→ Work required: Copy word for word, and only, the lines below from the one with "Open the AA" through the last.

→ Material for this exercise:
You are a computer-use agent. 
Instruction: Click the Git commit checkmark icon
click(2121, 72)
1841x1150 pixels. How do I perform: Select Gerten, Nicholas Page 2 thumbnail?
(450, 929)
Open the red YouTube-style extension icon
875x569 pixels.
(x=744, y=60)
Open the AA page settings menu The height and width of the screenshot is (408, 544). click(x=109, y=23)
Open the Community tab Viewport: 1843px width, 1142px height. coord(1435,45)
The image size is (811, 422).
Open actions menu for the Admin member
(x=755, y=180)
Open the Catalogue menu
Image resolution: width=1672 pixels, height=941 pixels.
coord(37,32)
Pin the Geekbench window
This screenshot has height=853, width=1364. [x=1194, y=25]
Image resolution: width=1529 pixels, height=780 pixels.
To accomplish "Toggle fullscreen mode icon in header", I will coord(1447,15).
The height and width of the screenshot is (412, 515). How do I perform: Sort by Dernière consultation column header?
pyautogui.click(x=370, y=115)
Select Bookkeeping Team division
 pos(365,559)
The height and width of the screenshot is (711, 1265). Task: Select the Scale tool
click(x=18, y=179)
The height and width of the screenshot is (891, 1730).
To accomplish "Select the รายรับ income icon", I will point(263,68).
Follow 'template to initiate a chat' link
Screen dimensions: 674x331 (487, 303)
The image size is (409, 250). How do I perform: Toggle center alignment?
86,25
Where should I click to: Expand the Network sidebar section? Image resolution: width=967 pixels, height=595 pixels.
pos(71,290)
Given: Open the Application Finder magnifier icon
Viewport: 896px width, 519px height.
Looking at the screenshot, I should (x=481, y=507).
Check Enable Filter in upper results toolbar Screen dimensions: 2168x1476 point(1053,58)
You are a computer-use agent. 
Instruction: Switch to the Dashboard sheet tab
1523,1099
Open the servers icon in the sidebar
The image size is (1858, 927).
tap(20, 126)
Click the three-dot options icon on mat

→ Written response:
Open the AA page settings menu The height and width of the screenshot is (408, 544). click(x=109, y=23)
Open the Community tab Viewport: 1843px width, 1142px height. coord(1435,45)
The image size is (811, 422).
Open actions menu for the Admin member
(x=755, y=180)
Open the Catalogue menu
Image resolution: width=1672 pixels, height=941 pixels.
coord(37,32)
Pin the Geekbench window
This screenshot has height=853, width=1364. [x=1194, y=25]
Image resolution: width=1529 pixels, height=780 pixels.
To accomplish "Toggle fullscreen mode icon in header", I will coord(1447,15).
The height and width of the screenshot is (412, 515). How do I perform: Sort by Dernière consultation column header?
pyautogui.click(x=370, y=115)
Select Bookkeeping Team division
 pos(365,559)
The height and width of the screenshot is (711, 1265). Task: Select the Scale tool
click(x=18, y=179)
The height and width of the screenshot is (891, 1730).
To accomplish "Select the รายรับ income icon", I will point(263,68).
Follow 'template to initiate a chat' link
Screen dimensions: 674x331 (487, 303)
The image size is (409, 250). How do I perform: Toggle center alignment?
86,25
Where should I click to: Expand the Network sidebar section? Image resolution: width=967 pixels, height=595 pixels.
pos(71,290)
Given: Open the Application Finder magnifier icon
Viewport: 896px width, 519px height.
Looking at the screenshot, I should (x=481, y=507).
Check Enable Filter in upper results toolbar Screen dimensions: 2168x1476 point(1053,58)
You are a computer-use agent. 
Instruction: Switch to the Dashboard sheet tab
1523,1099
Open the servers icon in the sidebar
The image size is (1858, 927).
tap(20, 126)
Click the three-dot options icon on mat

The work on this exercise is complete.